**TEXT SHOWN:**
++++++++++
Bubba Gump Shrimp Company
- Type: Subsidiary
- Industry: Seafood restaurant Franchising
- Founded: 1996; 30 years ago, in Monterey, California
- Headquarters: Houston, Texas
- Number of locations: 33 restaurants
- Area served: United States Canada Mexico Mainland China Hong Kong Indonesia Japan Australia
- Parent: Landry's, Inc. (2010-present)
- Website: www.bubbagump.com

= Bubba Gump Shrimp Company =

American seafood restaurant chain

The Bubba Gump Shrimp Company is an American seafood restaurant chain inspired by the 1994 film Forrest Gump, based in Houston, Texas, and a division of Landry's Restaurants since 2010. As of 2026, 33 restaurants operate worldwide: twenty-one in the U.S., four in Mexico, three in Japan, and one each in Mainland China, Hong Kong, Indonesia, Canada and Australia.

The first Bubba Gump restaurant opened in 1996 in Monterey, California, by Rusty Pelican Restaurants in partnership with Paramount, the distributor of Forrest Gump. It was named for the film's characters Benjamin Buford "Bubba" Blue and Forrest Gump. Before his death in the Vietnam War, Bubba convinces Gump to go into the shrimping business.

== History ==
In 1995, entrepreneur Anthony Zolezzi bought the rights to the name "Bubba Gump Shrimp Co." from Paramount Pictures in an attempt to turn around a financially troubled seafood company, Meridian Products.
++++++++++
**DATA SHOWN:**
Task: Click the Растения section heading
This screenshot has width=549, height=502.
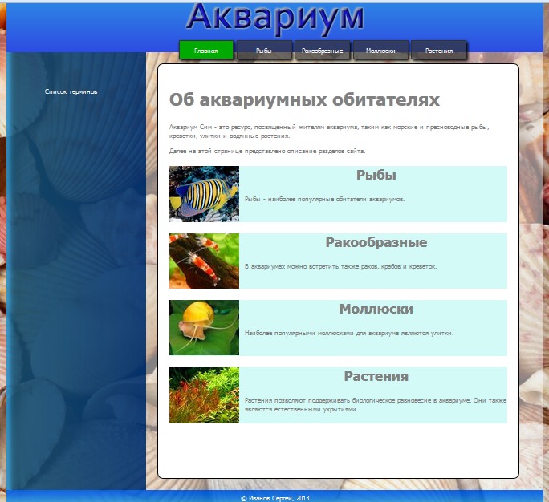Action: tap(376, 377)
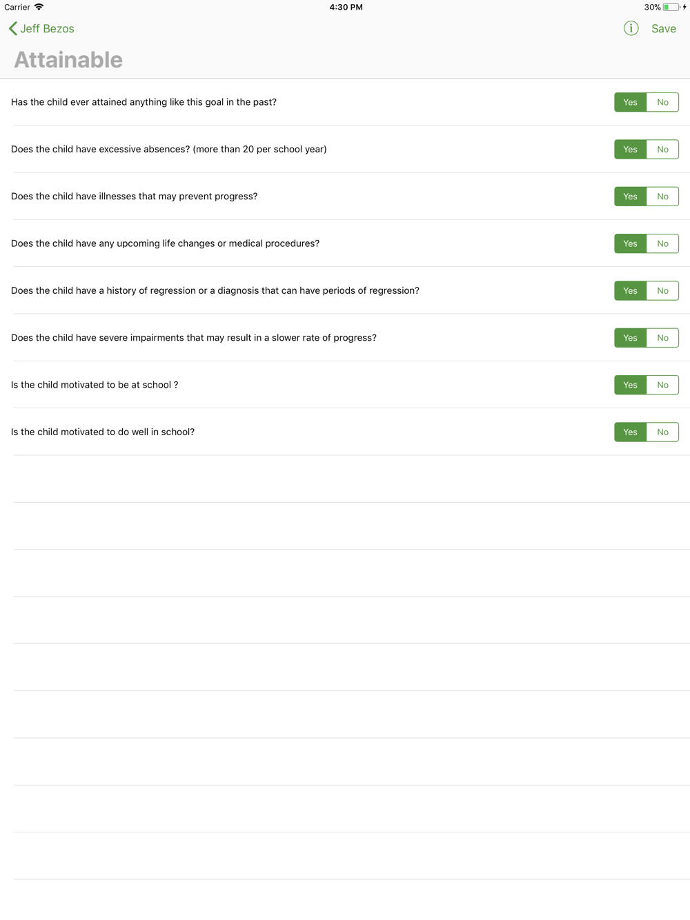Tap the Wi-Fi icon in status bar
The width and height of the screenshot is (690, 920).
point(39,7)
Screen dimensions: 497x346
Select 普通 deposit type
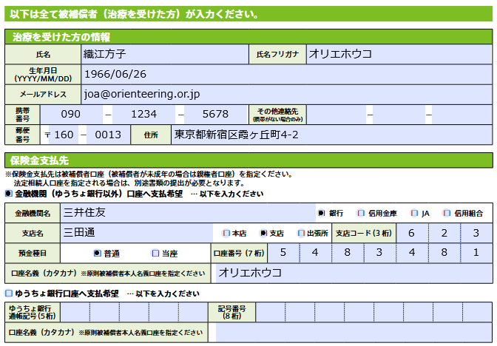97,253
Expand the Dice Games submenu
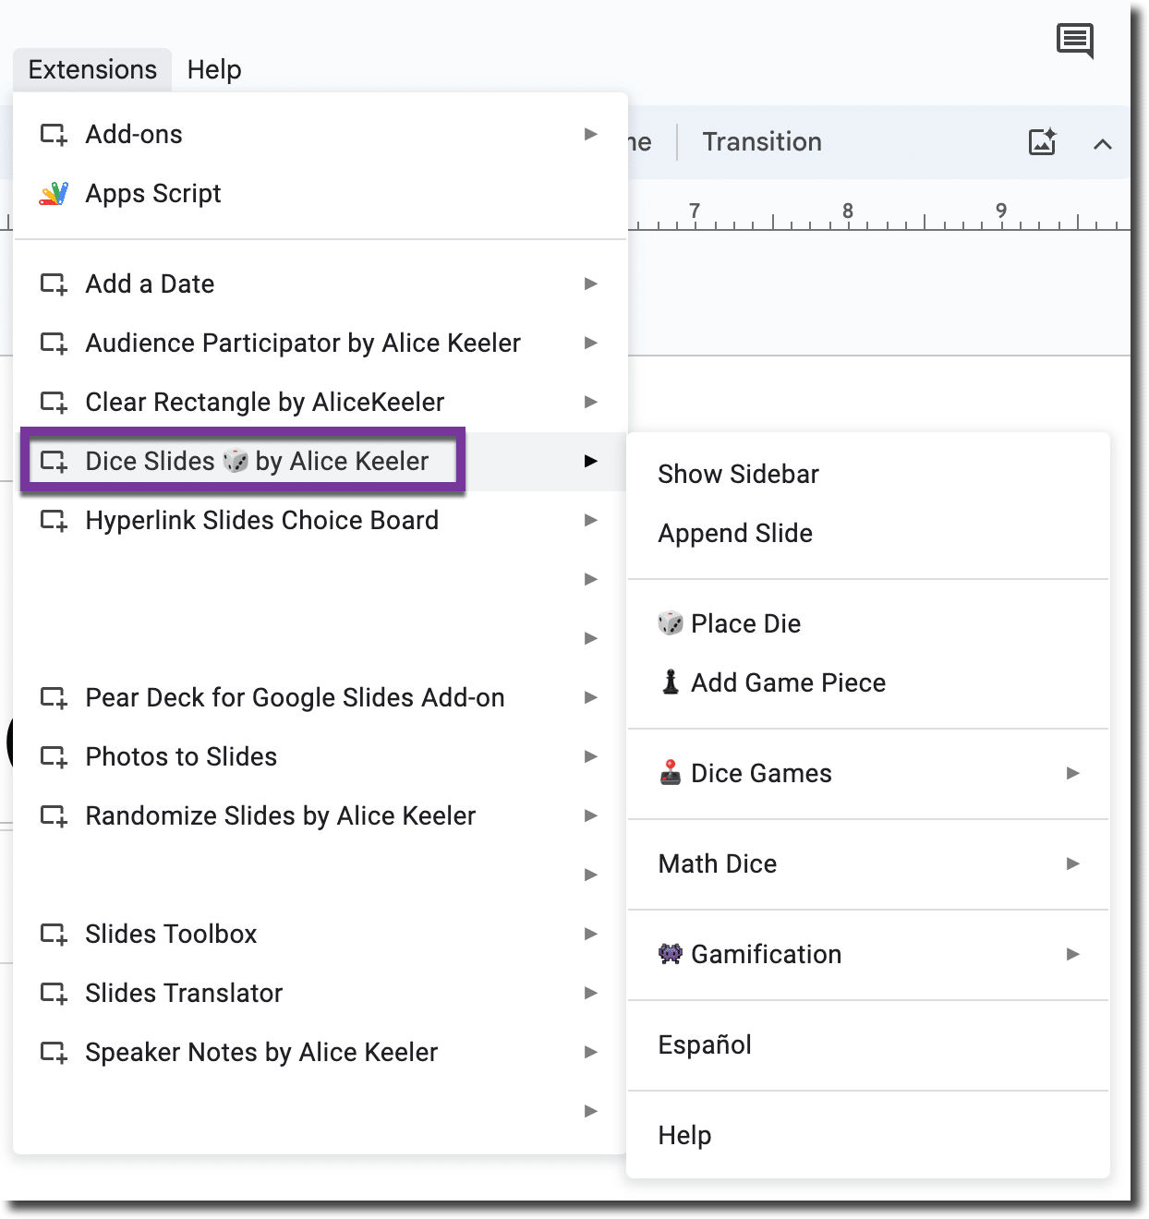 click(1072, 773)
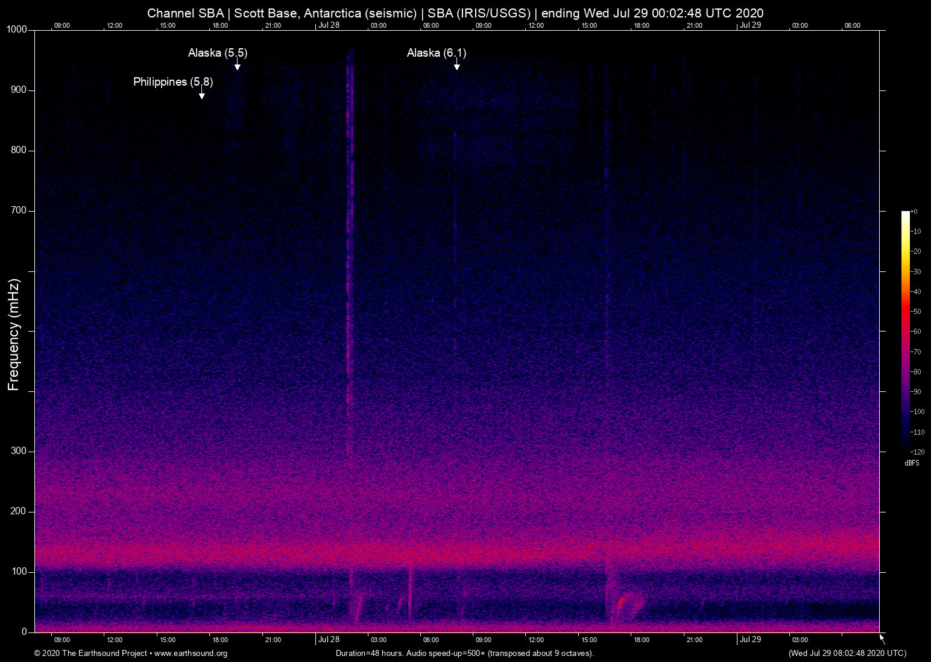Image resolution: width=931 pixels, height=662 pixels.
Task: Click the 09:00 timestamp on bottom axis
Action: [62, 640]
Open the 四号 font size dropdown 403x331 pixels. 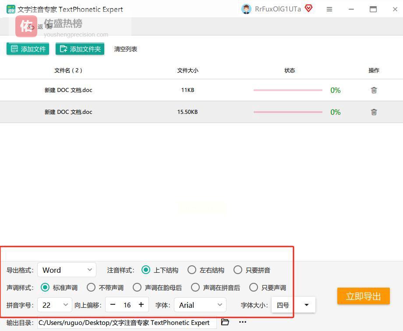tap(293, 305)
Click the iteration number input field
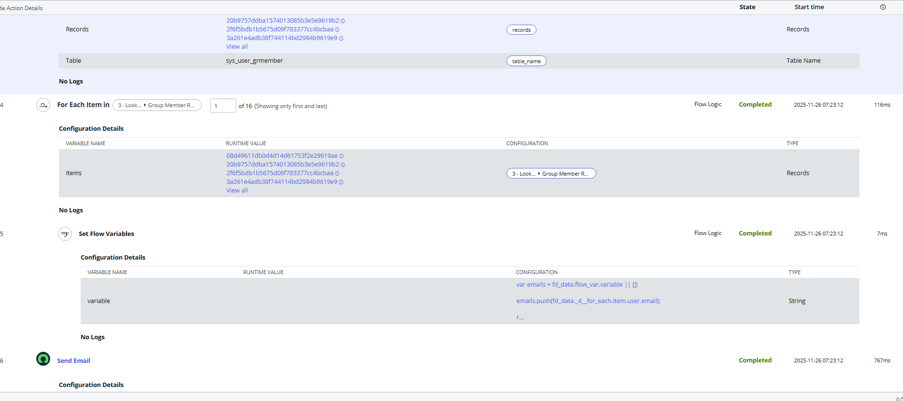The width and height of the screenshot is (903, 401). pos(223,106)
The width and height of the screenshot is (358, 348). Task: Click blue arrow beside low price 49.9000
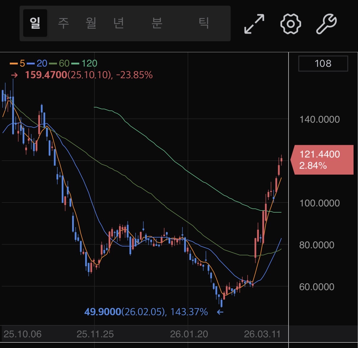point(220,312)
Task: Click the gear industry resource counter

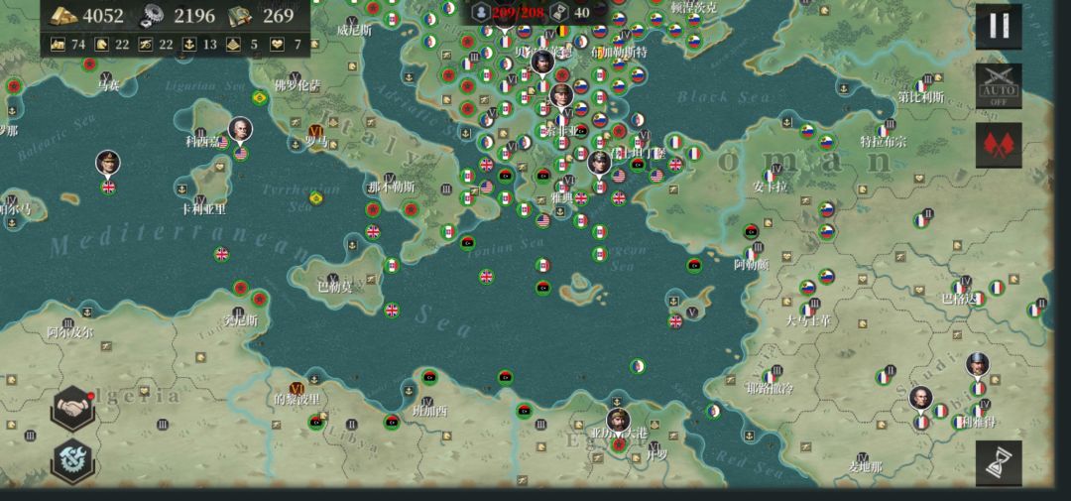Action: pos(177,16)
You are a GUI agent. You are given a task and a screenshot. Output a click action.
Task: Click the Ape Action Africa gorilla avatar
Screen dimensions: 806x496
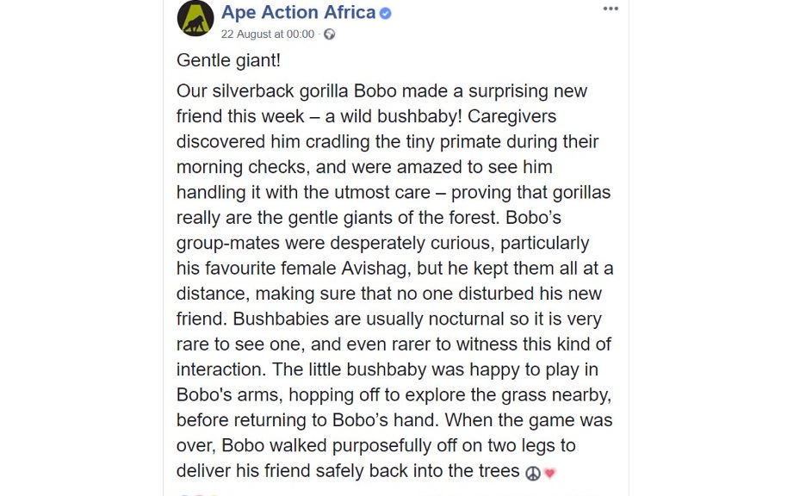pos(195,18)
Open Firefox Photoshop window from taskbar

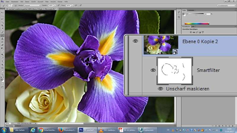[x=67, y=130]
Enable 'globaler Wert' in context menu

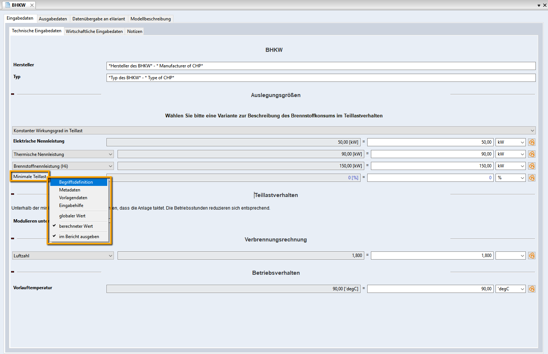click(x=72, y=216)
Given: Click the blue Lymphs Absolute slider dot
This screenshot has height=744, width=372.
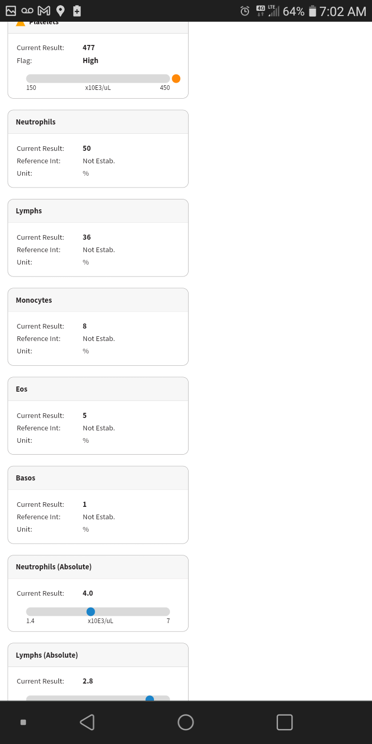Looking at the screenshot, I should (150, 698).
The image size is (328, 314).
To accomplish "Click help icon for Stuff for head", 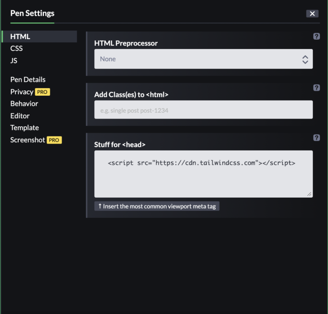I will click(x=316, y=137).
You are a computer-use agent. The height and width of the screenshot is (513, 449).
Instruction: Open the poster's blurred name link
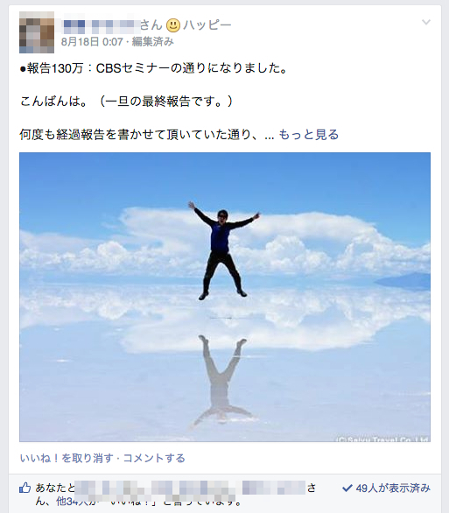102,26
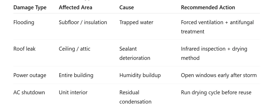Click the Entire building cell

76,75
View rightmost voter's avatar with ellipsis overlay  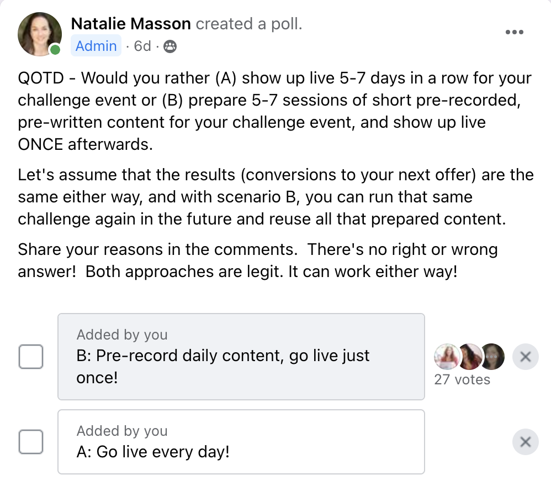point(492,357)
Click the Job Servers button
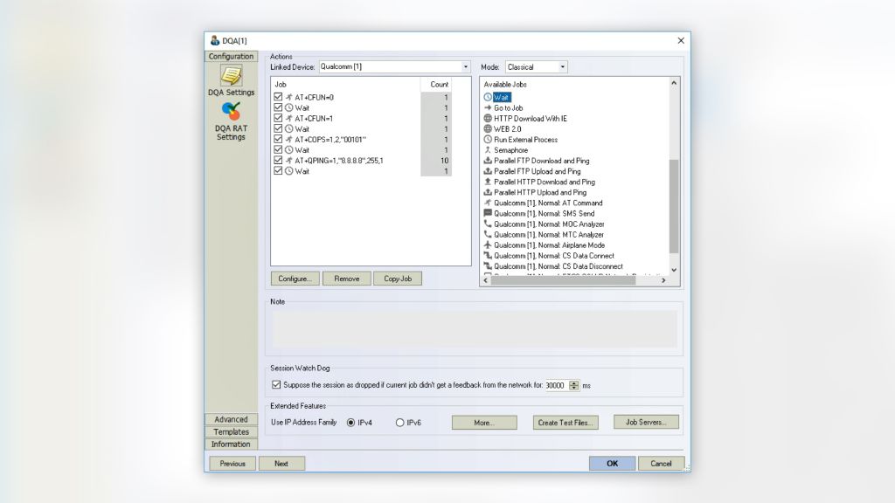895x503 pixels. click(x=649, y=422)
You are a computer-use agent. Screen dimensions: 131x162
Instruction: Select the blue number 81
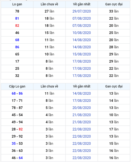pyautogui.click(x=17, y=19)
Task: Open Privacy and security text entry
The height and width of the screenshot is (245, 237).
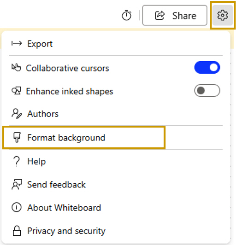Action: click(x=66, y=231)
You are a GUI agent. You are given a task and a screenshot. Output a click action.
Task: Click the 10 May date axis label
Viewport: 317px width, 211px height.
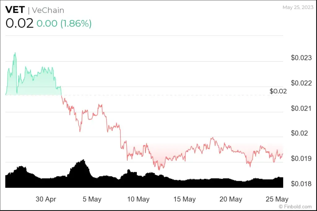click(x=138, y=199)
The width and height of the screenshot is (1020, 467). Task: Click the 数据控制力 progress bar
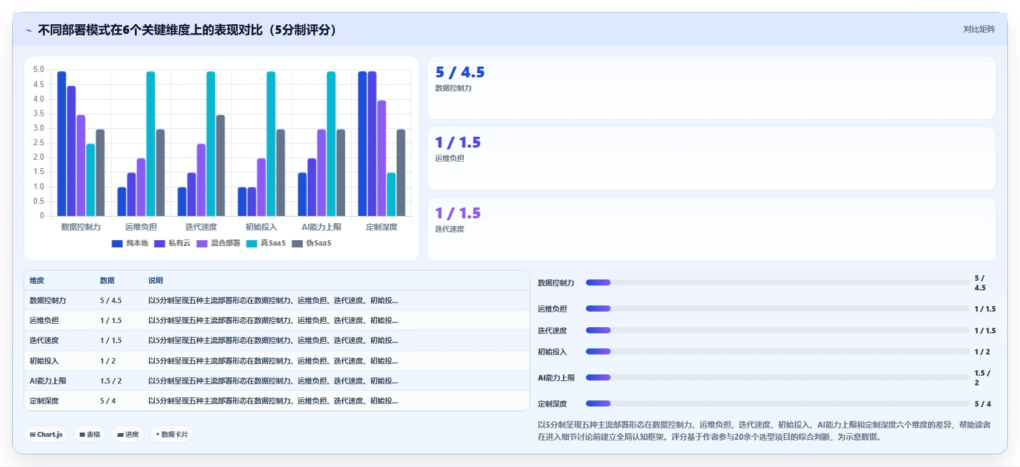pos(778,282)
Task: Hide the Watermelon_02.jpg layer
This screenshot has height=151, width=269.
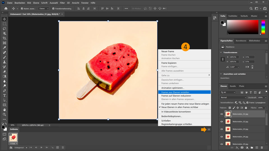Action: (x=222, y=122)
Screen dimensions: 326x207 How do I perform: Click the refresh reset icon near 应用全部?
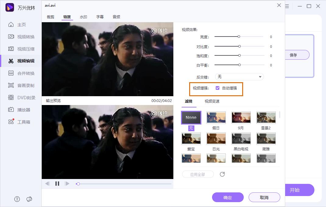tap(222, 174)
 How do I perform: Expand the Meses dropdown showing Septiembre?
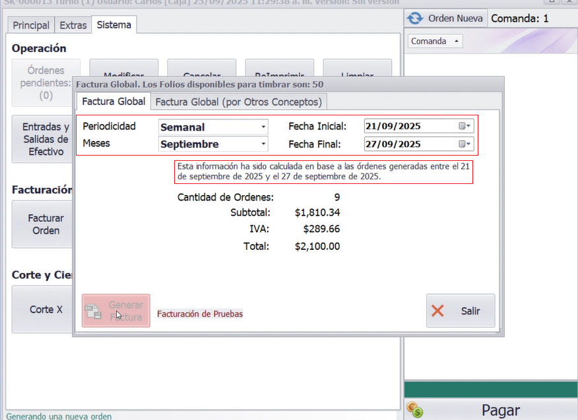click(263, 144)
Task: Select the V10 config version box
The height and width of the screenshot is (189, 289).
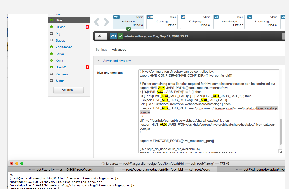Action: coord(162,21)
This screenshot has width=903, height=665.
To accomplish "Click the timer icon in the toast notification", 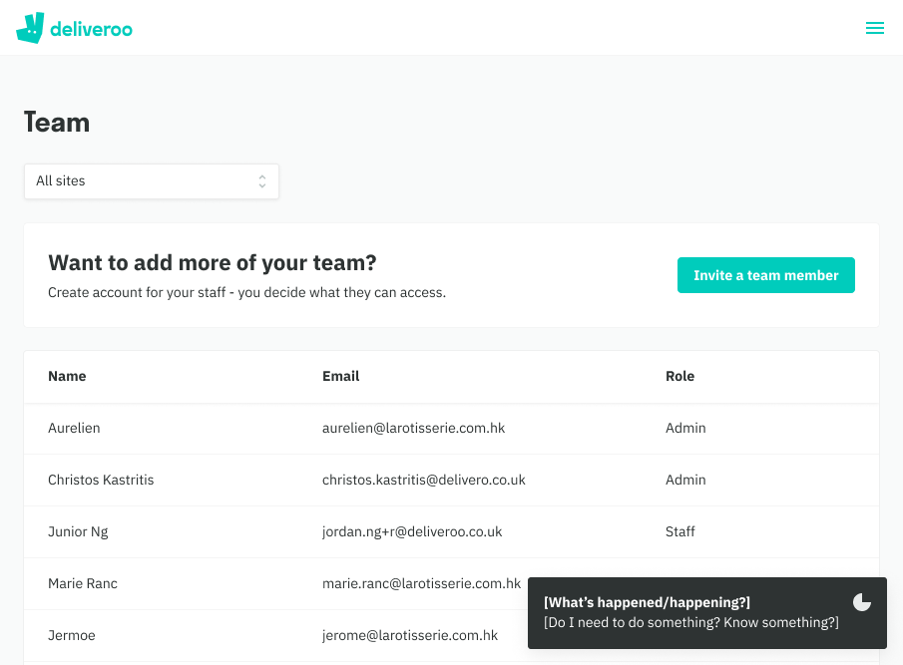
++++++++++
**EXERCISE SET:**
**A.** List every place named in the "Area served" line of the Bubba Gump Shrimp Company text.
**B.** Copy the portion of the Bubba Gump Shrimp Company text starting at "The Bubba Gump" and ending at "the shrimping business.".

**TASK RESULTS:**
**A.** United States, Canada, Mexico, Mainland China, Hong Kong, Indonesia, Japan, Australia

**B.**
The Bubba Gump Shrimp Company is an American seafood restaurant chain inspired by the 1994 film Forrest Gump, based in Houston, Texas, and a division of Landry's Restaurants since 2010. As of 2026, 33 restaurants operate worldwide: twenty-one in the U.S., four in Mexico, three in Japan, and one each in Mainland China, Hong Kong, Indonesia, Canada and Australia.

The first Bubba Gump restaurant opened in 1996 in Monterey, California, by Rusty Pelican Restaurants in partnership with Paramount, the distributor of Forrest Gump. It was named for the film's characters Benjamin Buford "Bubba" Blue and Forrest Gump. Before his death in the Vietnam War, Bubba convinces Gump to go into the shrimping business.